Coinbase Lend is a proposed service that would allow Coinbase customers to earn interest on their crypto assets by lending them to other users. According to Coinbase, the service would offer a 4% annual percentage yield (APY) on USD Coin (USDC), a stablecoin pegged to the U.S. dollar. Coinbase claims that the service would be secure, transparent, and easy to use, and that it would not involve any lockups or hidden fees.

However, the SEC disagreed and threatened to sue Coinbase if it proceeded with Lend. The SEC said that Lend involves an investment contract, which is a type of security, and that Coinbase failed to provide adequate disclosures and protections to investors. Coinbase responded by accusing the SEC of intimidation and lack of clarity and said that it would delay the launch of Lend until October.
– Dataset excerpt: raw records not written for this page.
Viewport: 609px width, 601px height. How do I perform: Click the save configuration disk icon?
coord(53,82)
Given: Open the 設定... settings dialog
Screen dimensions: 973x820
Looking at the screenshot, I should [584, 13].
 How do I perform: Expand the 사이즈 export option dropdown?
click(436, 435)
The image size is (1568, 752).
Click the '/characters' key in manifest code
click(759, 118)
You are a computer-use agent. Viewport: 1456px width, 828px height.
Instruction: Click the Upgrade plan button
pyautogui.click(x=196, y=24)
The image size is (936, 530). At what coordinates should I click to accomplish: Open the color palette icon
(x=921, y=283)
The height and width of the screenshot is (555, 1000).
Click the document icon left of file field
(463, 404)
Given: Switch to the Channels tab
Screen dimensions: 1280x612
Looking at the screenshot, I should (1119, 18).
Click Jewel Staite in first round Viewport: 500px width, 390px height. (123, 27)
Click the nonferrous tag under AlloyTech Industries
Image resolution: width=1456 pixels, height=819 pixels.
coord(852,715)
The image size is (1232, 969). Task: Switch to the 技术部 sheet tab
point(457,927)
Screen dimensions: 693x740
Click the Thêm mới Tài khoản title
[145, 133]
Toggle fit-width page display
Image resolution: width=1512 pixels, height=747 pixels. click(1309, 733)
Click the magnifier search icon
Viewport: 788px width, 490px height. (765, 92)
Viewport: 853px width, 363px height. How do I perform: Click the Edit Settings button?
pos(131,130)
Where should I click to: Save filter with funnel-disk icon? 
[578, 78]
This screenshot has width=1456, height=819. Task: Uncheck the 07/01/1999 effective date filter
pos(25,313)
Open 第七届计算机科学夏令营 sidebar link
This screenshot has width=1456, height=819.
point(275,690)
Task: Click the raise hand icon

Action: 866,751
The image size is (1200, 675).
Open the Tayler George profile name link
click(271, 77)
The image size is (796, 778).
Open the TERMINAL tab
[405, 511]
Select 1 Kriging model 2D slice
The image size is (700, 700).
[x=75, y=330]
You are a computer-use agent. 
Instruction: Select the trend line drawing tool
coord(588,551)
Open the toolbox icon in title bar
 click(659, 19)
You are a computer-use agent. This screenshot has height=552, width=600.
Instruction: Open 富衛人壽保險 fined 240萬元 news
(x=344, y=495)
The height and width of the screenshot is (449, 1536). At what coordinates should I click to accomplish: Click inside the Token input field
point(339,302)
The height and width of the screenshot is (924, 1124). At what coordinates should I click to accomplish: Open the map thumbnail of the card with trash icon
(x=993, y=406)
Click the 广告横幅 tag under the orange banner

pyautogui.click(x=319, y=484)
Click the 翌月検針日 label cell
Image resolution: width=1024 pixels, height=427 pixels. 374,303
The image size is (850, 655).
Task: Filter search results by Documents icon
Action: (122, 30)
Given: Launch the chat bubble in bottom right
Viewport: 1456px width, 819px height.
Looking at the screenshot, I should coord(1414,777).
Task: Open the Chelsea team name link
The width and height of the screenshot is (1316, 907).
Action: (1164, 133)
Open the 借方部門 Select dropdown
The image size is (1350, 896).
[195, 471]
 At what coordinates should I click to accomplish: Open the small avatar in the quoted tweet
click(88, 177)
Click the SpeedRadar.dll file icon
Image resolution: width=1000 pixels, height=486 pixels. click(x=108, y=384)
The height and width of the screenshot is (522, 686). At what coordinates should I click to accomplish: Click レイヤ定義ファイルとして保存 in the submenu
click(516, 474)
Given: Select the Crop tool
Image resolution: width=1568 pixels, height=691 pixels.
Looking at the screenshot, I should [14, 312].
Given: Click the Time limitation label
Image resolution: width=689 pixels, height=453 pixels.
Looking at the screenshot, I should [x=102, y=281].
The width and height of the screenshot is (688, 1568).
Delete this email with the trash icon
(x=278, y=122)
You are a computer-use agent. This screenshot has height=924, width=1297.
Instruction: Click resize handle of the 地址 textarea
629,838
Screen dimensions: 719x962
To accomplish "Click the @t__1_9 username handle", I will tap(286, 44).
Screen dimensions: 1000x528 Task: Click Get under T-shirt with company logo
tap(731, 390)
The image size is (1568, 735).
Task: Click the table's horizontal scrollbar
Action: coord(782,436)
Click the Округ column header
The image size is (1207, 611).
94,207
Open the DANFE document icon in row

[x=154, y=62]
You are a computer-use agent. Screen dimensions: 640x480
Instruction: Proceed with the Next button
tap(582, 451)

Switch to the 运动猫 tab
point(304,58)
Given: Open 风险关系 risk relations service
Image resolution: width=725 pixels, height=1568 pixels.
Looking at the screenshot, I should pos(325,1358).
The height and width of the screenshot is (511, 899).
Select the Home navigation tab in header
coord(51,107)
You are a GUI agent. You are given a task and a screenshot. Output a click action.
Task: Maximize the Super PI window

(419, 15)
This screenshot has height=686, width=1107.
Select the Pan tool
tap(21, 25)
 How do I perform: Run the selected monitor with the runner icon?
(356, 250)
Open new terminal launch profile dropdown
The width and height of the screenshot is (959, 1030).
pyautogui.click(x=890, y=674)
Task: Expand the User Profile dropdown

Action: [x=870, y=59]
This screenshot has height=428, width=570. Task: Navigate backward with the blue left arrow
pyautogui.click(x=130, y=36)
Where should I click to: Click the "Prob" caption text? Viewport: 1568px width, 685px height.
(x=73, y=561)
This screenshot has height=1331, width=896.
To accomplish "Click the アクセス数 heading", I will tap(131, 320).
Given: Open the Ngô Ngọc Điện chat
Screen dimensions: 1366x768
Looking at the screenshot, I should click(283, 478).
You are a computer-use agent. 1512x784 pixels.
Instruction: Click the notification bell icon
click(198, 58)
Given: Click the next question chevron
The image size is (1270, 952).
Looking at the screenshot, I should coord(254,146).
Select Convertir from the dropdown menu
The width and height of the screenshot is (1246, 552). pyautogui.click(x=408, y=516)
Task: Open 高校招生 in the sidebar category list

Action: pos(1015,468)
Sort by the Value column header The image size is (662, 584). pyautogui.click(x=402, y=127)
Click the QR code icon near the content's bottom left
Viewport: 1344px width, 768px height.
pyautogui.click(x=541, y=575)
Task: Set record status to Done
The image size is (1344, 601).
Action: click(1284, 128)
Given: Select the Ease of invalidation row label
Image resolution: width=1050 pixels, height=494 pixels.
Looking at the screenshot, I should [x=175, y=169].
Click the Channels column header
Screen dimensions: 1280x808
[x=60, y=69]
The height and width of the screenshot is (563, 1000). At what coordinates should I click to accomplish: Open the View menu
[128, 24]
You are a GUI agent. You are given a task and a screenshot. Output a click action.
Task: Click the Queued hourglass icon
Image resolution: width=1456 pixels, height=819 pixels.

On October 1, the Texas State Securities Board also issued a cease-and-desist order to Coinbase, alleging that Lend is a fraudulent scheme that violates Texas securities laws. The order said that Coinbase is misleading investors by claiming that Lend is not a security and by promising unrealistic returns. The order also said that Coinbase is exposing investors to potential losses due to hacking, theft, market volatility, and regulatory actions.

Coinbase has not yet responded to the state regulators’ orders, but it has previously stated that it will cooperate with any inquiries and defend its position in court if necessary. Coinbase has also said that it believes that Lend is in the best interest of its customers and that it will continue to innovate in the crypto space.

The SEC has not publicly explained its reasoning, but it has reportedly sent Coinbase a Wells notice, which is a formal notification that the agency intends to sue the company unless it changes its plans or convinces the SEC otherwise. The SEC likely views Coinbase Lend as a security because it involves an investment of money in a common enterprise with an expectation of profit from the efforts of others. This is the definition of an investment contract, which is one of the types of securities regulated by the SEC under the Securities Act of 1933.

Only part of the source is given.